七日轉眼便到了,我忐忑難安,竟然一夜未眠,第二日早早的就坐在床邊等他來為我拆線,結果我未吃早飯,從早上等到晚間,他也沒來,問過芙蓉,她也不知,讓她去找,她說沒得令,不能擅自離開,也不得去前面老爺們住的地方。
我急得真想自己動手拆開,可是又怕自己太過莽撞,功虧一簣,自己後半生的明亮便毀於己手,忍了下來。
一連三日,流雲都沒有來,我焦躁難安,撫著牆來來回回的走,直到聽到那個久違的聲音我才安下心來。
「靜雅,對不起,我來晚了。」他底氣不足,話說得很虛,如果不是生病,那便是受傷,或者許久沒有吃過飯。「你怎麼了?」我尋著聲音過去,他握住我伸出的手,將我引到桌邊坐下。
「沒事,只是受了點傷,沒有大礙,你放心好了。我現在便為你拆去紗布。」他放下我的手,去拆我眼睛上的紗布,我反倒沒有之前那般緊張,一心都玄在他竟然怎麼樣了,受的傷到底有多深,竟然讓他過了四日才來。
然後我覺到一股沁涼流入眼中,我緩緩的睜開雙眸,如期待一樣,我的眼睛治好了,我看清了面前的流雲,真是讓我倒抽一口涼氣,看真切以後,才發現,流雲竟然是如此俊美之人,細細地端詳著他那一張俊美絕俗的臉龐——修眉斜飛入鬢,微微上挑的一雙晶瑩大眼明亮清澈、顧盼生姿,眼底一片純稚不染世俗,偏偏又帶著幾分入骨的柔情,讓人心癢難耐,卻因為有傷在身,而略顯蒼白,眉宇間帶著三分傲氣三分慵懶,再加四分無奈與無助,真真像是一個男版的林妹妹,只是再多添些病姿,時而咳上兩口血就更像了∼
「怎麼了?」他見我呆楞著,手在我的眼前晃了兩晃,還以為我的眼睛還未全愈,滿面的憂心。
「沒有,流雲∼」我的老臉一紅,趕快扭到一邊上去,掩飾我的窘態。
「你看清我了嗎?」他追著著我問,雖然我知道他這樣問主要是想知道我的眼睛好了沒有,可是我根本不想回他的話,我一顆小心肝左顫三下右顫三下,都亂了方向了,有多久沒有過帥哥了,時間太長了,所以我才如此丟人的發花癡。
「看清了,對了,你怎麼傷了,傷在什麼地方,嚴重不嚴重?」我想起他還有傷在身,急忙問道。
「不礙事,只是傷到肋骨和肺。
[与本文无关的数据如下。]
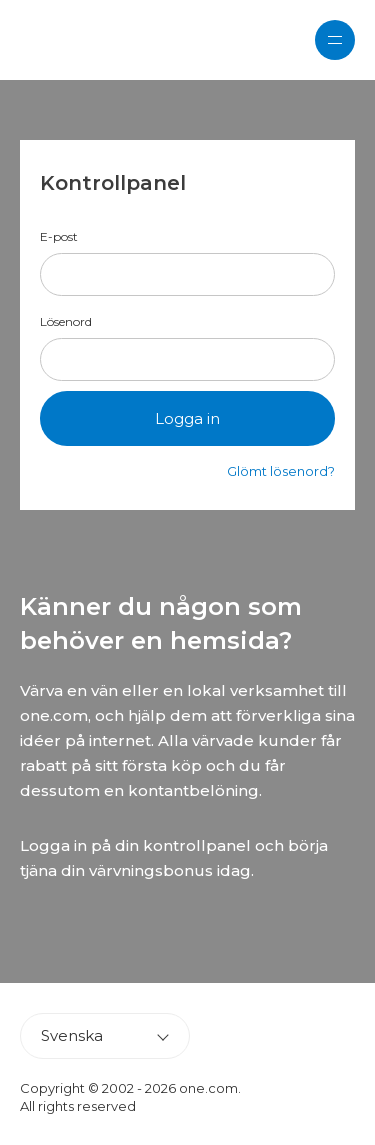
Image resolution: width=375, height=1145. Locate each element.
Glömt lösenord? (281, 471)
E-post (59, 237)
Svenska (72, 1035)
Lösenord (66, 322)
」他擠出一個慘然然的笑,可在我看來,那笑卻比哭還悲慘。
「是誰傷了你?」我問他,這島上的人都是自家人,總不會自相殘殺。「島上來了生人,動了手,都怪我技不如人,這才受了些罪。」他解釋給我聽。我卻冷汗直冒,傷了肋骨還差一些,可是傷了肺,他是怎麼撐到現在的?!簡直就是奇跡!!
「你快別說那麼多話了,受了傷就要有傷患的樣子,快點歇著,你既然都已這般,為何不派個人來通知我一聲,還親自跑來,這要是扯開了傷口,讓我這心裡怎能過意得去,萬一你有個好歹,即使賠上我這一雙眼睛也,也……」我說不下去了,聲音哽在喉嚨裡,之前光顧著看流雲的臉,卻未看到他身上的衣襟。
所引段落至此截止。